Children's fears – the specific, connected with age experiences of concern, the alarms arising as response to the real or imagined threat. Are shown by changes of an emotional state, vegetative symptoms – tachycardia, violation of a rhythm of breath, muscular tension. The behavior is characterized by avoiding of potentially dangerous situations / objects, excessive affection for adults, fear of loneliness. Diagnostics is carried out by the psychologist, the psychotherapist, the psychiatrist. The conversation method, questionnaires, projective tests is used. Treatment is based on psychotherapy by creativity, consultation of parents.
The fear as reaction of an organism to the imagined / real danger is a self-preservation instinct basis, will mobilize the person to flight, fight. Specific difference of children's fears – lack of connection with urgent threat. They evolve from information obtained from the outside, are transformed by the imagination, imagination. Prevalence reaches 90%. Expressiveness varies, in most cases fear superficial, disappears independently, at 1-1,5% of children phobias – the emotional frustration demanding treatment are formed. Epidemiological indicators are higher at girls. The contributing factors – age of parents more than 35 years, education of the only child, limitation of contacts with peers.

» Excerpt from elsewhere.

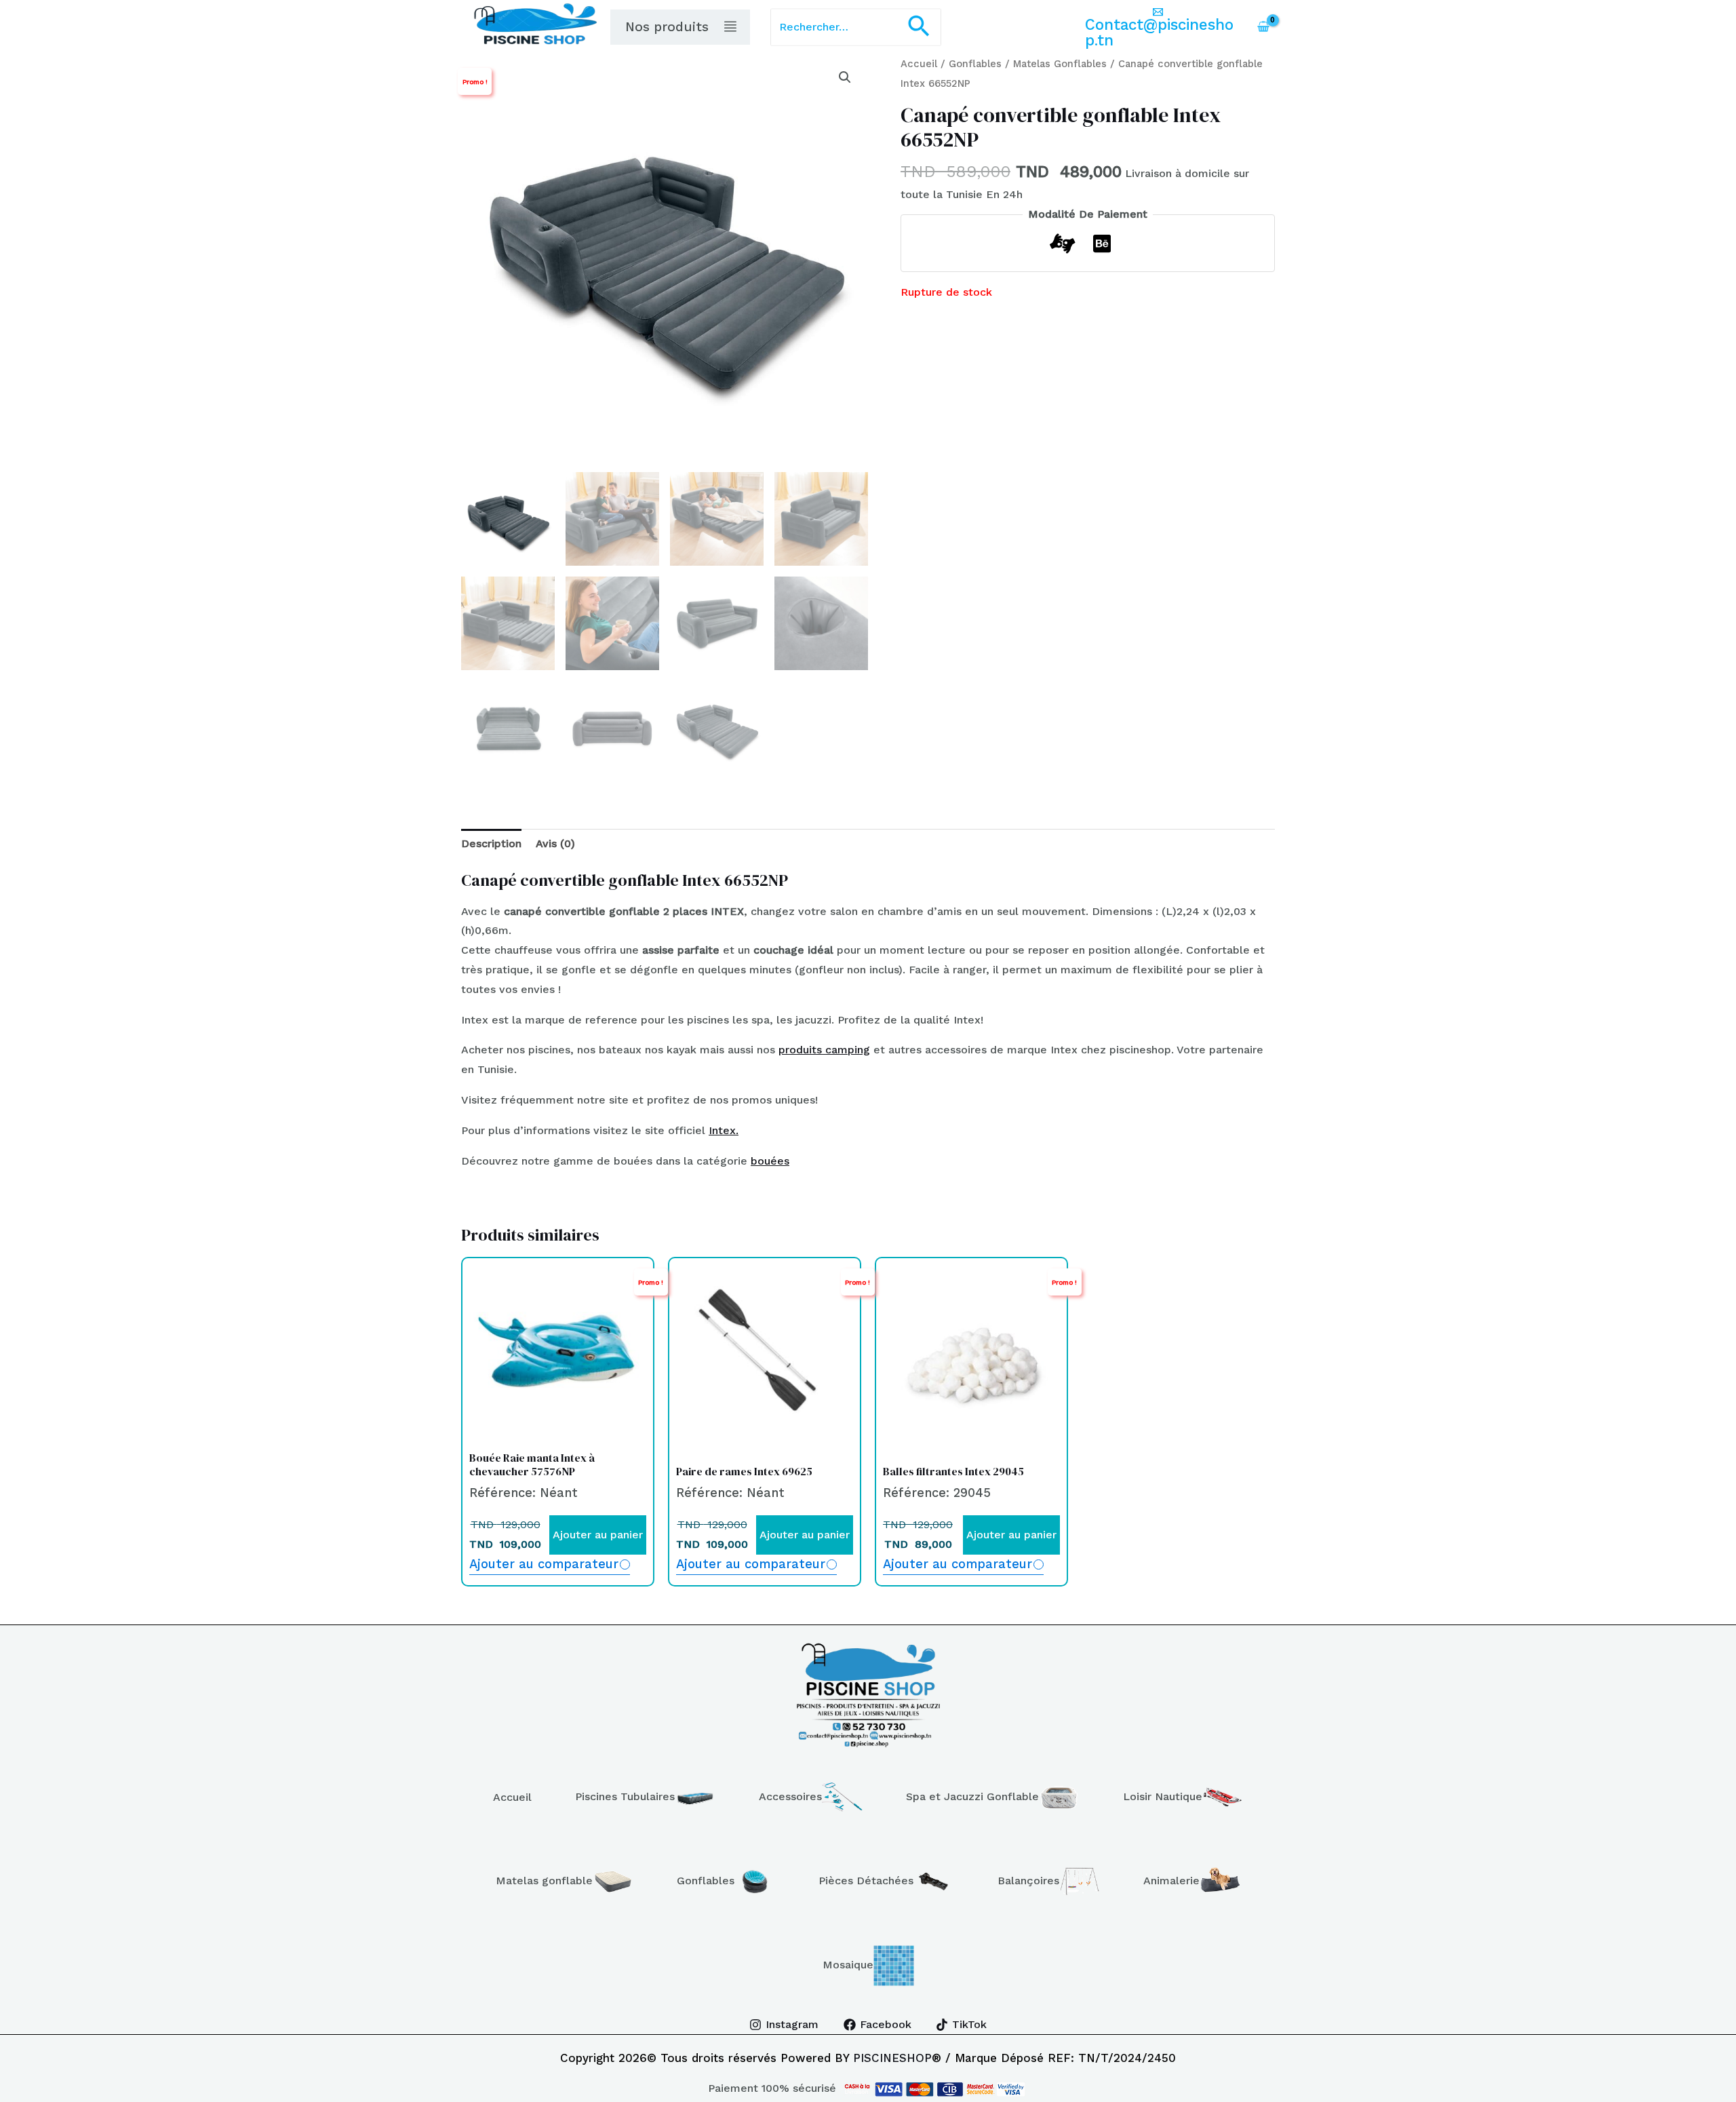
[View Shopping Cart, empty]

Reasons of children's fears
Fear of certain objects or situations is formed at children on the basis of psychological features – impressionabilities, trustfulness, the increased uneasiness, the active imagination. Fears arise at influence of external factors, the most important of which is education. The relations with parents quite often become a source of a nevrotization of the child. Allocate the following reasons of fears of children's age:
- Negative experience. The injuring situations endured by the child – the main source of strong fears. Emotional deviations difficult give in to correction, become phobias. Example: fear of dogs (street) after a sting an animal.
- Intimidations. Parents, tutors can use a frightening image of an object (an animal, the person) or situations for suppression of undesirable behavior of the child. Example: "you will be capricious – I will give to others aunt".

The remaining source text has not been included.